Exercise:
Starting at the line containing "The image size is (1205, 904)." and continuing through the last of the rows below, rewrite those lines as a numbered list. Skip blank lines and omit the pictures.

>> START Available records

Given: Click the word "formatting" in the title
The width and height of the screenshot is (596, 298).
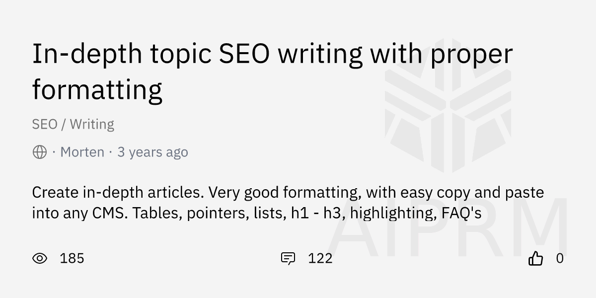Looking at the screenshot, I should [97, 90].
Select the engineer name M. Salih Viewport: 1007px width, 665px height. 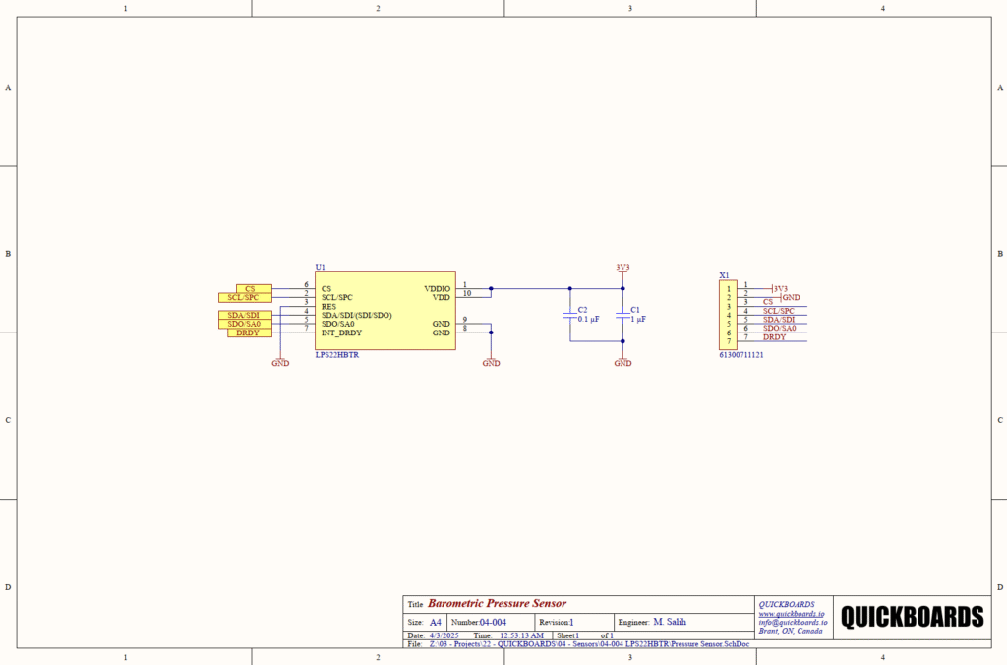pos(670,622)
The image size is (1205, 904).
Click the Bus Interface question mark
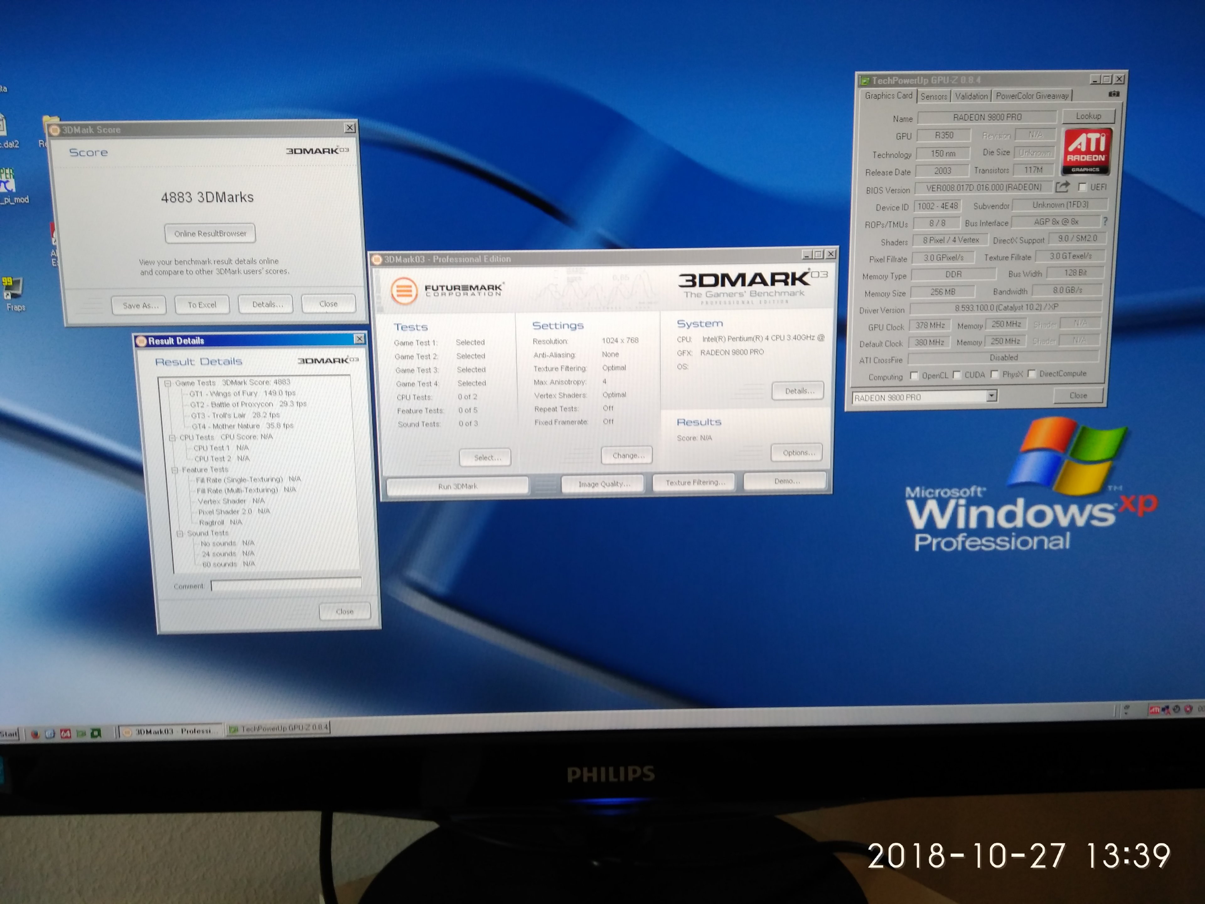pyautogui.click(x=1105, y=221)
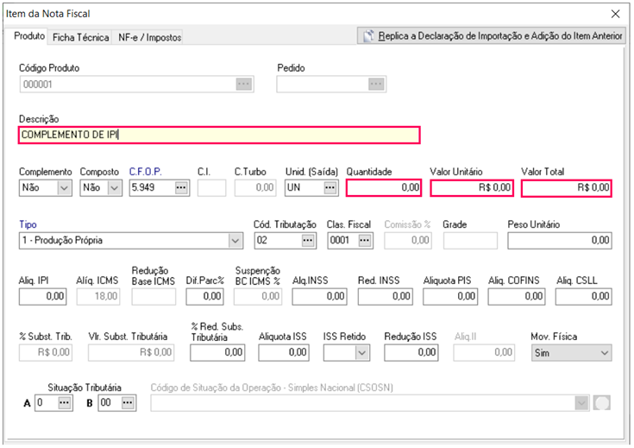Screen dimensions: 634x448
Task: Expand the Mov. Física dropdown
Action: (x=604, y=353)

>> END Available records

Written solution:
1. The image size is (1205, 904).
2. Click the Bus Interface question mark
3. pyautogui.click(x=1105, y=221)
4. Screen dimensions: 634x448
5. Task: Expand the Mov. Física dropdown
6. Action: (x=604, y=353)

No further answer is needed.